Две черствые липы, оглохшие от старости, подымали на дворе коричневые вилы. Страшные какой-то казенной толщиной обхвата, они ничего не слышали и не понимали. Время окормило их молниями и опоило ливнями — что гром, что бром — им было безразлично. Однажды собрание совершеннолетних мужчин, населяющих дом, постановило свалить старейшую липу и нарубить из нее дров. Дерево окопали глубокой траншеей. Топор застучал по равнодушным корням. Работа лесорубов требует сноровки. Добровольцев было слишком много. Они суетились, как неумелые исполнители гнусного приговора. Я подозвал жену:
— Смотри, сейчас оно упадет.
Между тем, дерево сопротивлялось с мыслящей силой, — казалось, к нему вернулось полное сознание. Оно презирало своих оскорбителей и щучьи зубы пилы.

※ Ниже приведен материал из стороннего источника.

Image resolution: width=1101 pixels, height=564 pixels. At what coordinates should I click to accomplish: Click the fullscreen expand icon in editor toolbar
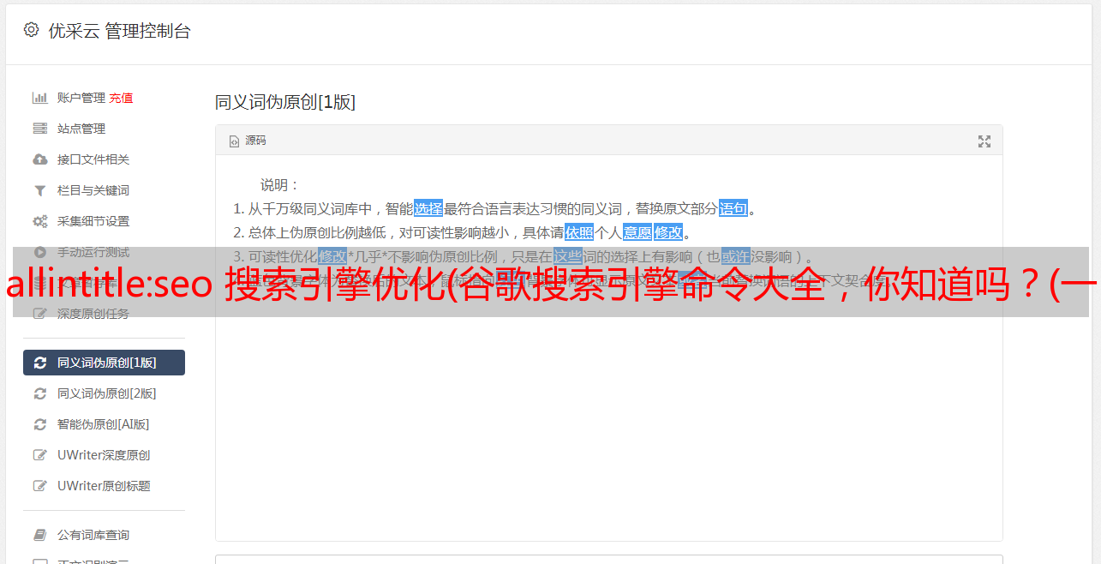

Наконец ему накинули на сухую развилину, на то самое место, откуда шла его эпоха, его летаргия и зеленая божба, петлю из тонкой прачешной веревки и начали тихонько раскачивать. Оно шаталось, как зуб в десне, все еще продолжая княжить в своей ложнице. Еще мгновение — и к поверженному истукану подбежали дети[214]
.Для начала нашего анализа можно было бы с равным успехом избрать много разных отправных точек; ведь процесс смысловой индукции развертывается одновременно по многим разным, то и дело пересекающимся направлениям, и любая найденная нить вытягивает за собой целый клубок мотивов и их связей. Я начну с мотивов, создающих образ казни, Исходным толчком для этой линии ассоциаций служит выражение в тексте: «исполнители гнусного приговора». Однако этот образ, после того как он привлек к себе наше внимание, бросает отсвет на всё новые точки текста, высвечивая и фокусируя их смысл в специфическом ракурсе. Мы замечаем, что к образу казни имеет отношение упоминание веревки, «накинутой» на дерево. В этом ракурсе, «развилина» дерева ассоциируется с горлом казнимого; после того как эта ассоциация вошла в наше понимание текста, мы замечаем, что между основанием «развилины» и основанием «горла» имеется визуальное, образное подобие. Два образа накладываются один на другой, сливаясь в образный симбиоз-метафору; отныне смысловые связи, которые каждый из них порознь получит в данном тексте, неизбежно будут проецироваться и на второй компонент этого образного сплава. Немедленным следствием этого наложения служит понимание того, что в подразумеваемом плане ситуации речь идет не вообще о казни, но о казни старого дерева/человека, с морщинистой шероховатой кожей на стволе/горле, на которое накидывают петлю.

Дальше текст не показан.